Benedict of Nursia
Widely venerated as the "Father of Western Monasticism," St. Benedict of Nursia wrote a monastic rule that has been followed continuously by monks in the West since his repose in the sixth century. His Life was first recorded by St. Gregory the Dialogist, pope of Rome, in his famous Dialogues.
St. Benedict was born at Nursia, in Italy, around 470 A.D. Sent to school in Rome, he soon fled the worldliness of life in the city, abandoning his secular studies to become a monk. Although he first lived with a "company of virtuous men," soon a miracle he performed attracted attention. He fled once again and took up residence in a mountain cave at Subiaco, near the site of a villa built by Nero. Here he lived in continual prayer and asceticism for three years. Eventually, God allowed his fame to spread once again, and he was asked by a nearby community of monks to become their abbot. The saint reluctantly agreed but eventually returned to his cave because of the resistance of the monks to his spiritual guidance.

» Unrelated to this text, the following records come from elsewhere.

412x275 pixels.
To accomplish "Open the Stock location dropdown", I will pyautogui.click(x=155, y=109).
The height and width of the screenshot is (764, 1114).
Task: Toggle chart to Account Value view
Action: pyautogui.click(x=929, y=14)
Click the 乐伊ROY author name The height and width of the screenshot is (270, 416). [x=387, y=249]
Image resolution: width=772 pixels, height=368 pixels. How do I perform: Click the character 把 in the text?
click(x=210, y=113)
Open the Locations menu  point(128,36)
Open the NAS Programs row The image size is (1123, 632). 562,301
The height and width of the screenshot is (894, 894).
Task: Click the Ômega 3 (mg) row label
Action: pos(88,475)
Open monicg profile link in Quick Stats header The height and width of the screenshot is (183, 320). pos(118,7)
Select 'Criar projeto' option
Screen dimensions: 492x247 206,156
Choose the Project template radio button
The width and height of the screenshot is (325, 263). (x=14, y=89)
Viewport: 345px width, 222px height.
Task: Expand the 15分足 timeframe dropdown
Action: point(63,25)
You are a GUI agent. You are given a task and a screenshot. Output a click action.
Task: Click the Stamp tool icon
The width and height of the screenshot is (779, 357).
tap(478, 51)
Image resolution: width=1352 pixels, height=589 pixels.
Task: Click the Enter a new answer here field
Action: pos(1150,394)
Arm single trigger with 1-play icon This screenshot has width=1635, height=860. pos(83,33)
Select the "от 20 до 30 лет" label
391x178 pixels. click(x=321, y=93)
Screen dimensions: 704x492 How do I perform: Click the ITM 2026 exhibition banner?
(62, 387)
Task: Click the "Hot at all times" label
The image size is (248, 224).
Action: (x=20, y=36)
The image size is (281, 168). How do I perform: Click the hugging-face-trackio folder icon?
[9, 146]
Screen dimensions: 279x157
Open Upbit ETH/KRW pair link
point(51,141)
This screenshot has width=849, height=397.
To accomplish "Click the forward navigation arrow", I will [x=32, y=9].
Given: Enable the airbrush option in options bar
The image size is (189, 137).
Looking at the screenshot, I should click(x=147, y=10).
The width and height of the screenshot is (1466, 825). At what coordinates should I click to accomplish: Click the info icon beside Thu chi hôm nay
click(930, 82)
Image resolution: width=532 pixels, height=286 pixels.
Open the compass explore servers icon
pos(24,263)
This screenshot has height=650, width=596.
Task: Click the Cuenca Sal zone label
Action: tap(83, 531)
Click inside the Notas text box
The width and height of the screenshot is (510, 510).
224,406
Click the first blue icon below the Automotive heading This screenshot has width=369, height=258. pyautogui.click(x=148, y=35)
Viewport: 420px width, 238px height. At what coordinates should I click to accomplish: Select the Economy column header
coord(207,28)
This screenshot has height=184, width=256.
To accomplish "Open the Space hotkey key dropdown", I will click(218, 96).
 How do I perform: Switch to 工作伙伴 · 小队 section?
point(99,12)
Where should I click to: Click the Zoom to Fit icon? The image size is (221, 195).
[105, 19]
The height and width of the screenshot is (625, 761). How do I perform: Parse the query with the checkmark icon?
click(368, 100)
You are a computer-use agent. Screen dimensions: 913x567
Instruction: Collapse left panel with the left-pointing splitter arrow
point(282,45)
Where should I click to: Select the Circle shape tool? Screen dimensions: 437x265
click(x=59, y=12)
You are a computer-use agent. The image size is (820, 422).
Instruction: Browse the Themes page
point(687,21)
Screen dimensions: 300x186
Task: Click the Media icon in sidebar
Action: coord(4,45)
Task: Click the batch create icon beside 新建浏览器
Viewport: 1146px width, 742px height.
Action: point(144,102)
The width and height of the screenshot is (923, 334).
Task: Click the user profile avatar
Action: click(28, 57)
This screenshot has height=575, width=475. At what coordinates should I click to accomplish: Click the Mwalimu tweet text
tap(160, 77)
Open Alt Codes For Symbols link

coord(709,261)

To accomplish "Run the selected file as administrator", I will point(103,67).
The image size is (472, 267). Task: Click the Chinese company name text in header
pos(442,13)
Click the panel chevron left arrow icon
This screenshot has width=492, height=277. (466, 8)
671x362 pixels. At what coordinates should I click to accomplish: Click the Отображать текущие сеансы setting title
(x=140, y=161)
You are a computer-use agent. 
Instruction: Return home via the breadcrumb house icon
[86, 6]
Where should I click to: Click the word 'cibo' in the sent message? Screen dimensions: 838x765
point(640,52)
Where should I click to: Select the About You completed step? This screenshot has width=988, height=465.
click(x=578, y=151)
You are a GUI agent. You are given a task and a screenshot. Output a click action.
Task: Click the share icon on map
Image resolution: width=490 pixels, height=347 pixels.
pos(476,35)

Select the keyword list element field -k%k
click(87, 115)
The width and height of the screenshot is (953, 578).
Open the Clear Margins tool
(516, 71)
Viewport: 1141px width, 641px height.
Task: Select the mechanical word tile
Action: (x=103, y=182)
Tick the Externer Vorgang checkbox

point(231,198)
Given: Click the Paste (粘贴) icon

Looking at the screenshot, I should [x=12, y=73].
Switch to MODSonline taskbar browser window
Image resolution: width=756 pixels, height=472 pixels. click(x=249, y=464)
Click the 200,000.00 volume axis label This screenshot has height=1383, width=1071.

Gradually, however, individuals began to come to live near him at Subiaco, and in the end he built twelve monasteries for these spiritual children, living himself at a thirteenth. St. Gregory notes a tradition that St. Benedict had a sister, St. Scholastica, who became a nun at one of his communities, and a famous story has her praying for a rainstorm on one occasion so as to enjoy more time in spiritual fellowship with her brother. After receiving the Holy Mysteries, St. Benedict reposed in the oratory of his monastery, his arms lifted in prayer.